═══ TASK INPUTS
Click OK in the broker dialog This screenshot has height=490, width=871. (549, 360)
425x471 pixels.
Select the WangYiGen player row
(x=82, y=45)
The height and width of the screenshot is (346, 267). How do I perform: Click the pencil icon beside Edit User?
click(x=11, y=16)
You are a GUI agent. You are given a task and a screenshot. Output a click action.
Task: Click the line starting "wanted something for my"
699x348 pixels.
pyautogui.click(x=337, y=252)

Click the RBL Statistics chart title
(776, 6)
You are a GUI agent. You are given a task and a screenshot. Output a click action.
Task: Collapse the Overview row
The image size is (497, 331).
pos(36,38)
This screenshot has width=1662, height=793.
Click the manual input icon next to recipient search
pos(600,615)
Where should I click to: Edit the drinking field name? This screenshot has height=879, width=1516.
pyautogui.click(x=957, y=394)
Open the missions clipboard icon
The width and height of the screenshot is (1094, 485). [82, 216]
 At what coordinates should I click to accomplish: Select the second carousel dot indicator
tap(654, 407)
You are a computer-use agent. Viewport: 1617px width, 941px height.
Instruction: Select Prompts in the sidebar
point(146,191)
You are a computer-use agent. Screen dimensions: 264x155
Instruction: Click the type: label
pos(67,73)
══════
*WHAT THE TASK ASKS:* Set out the lines above as a numbered list, leaving out any blank line.

*PROBLEM SOLUTION:*
1. Click OK in the broker dialog This screenshot has height=490, width=871. (549, 360)
2. 425x471 pixels.
3. Select the WangYiGen player row
4. (x=82, y=45)
5. The height and width of the screenshot is (346, 267). How do I perform: Click the pencil icon beside Edit User?
6. click(x=11, y=16)
7. You are a GUI agent. You are given a task and a screenshot. Output a click action.
8. Task: Click the line starting "wanted something for my"
9. 699x348 pixels.
10. pyautogui.click(x=337, y=252)
11. Click the RBL Statistics chart title
12. (776, 6)
13. You are a GUI agent. You are given a task and a screenshot. Output a click action.
14. Task: Collapse the Overview row
15. The image size is (497, 331).
16. pos(36,38)
17. This screenshot has width=1662, height=793.
18. Click the manual input icon next to recipient search
19. pos(600,615)
20. Where should I click to: Edit the drinking field name? This screenshot has height=879, width=1516.
21. pyautogui.click(x=957, y=394)
22. Open the missions clipboard icon
23. The width and height of the screenshot is (1094, 485). [82, 216]
24.  At what coordinates should I click to accomplish: Select the second carousel dot indicator
25. tap(654, 407)
26. You are a computer-use agent. Viewport: 1617px width, 941px height.
27. Instruction: Select Prompts in the sidebar
28. point(146,191)
29. You are a computer-use agent. Screen dimensions: 264x155
30. Instruction: Click the type: label
31. pos(67,73)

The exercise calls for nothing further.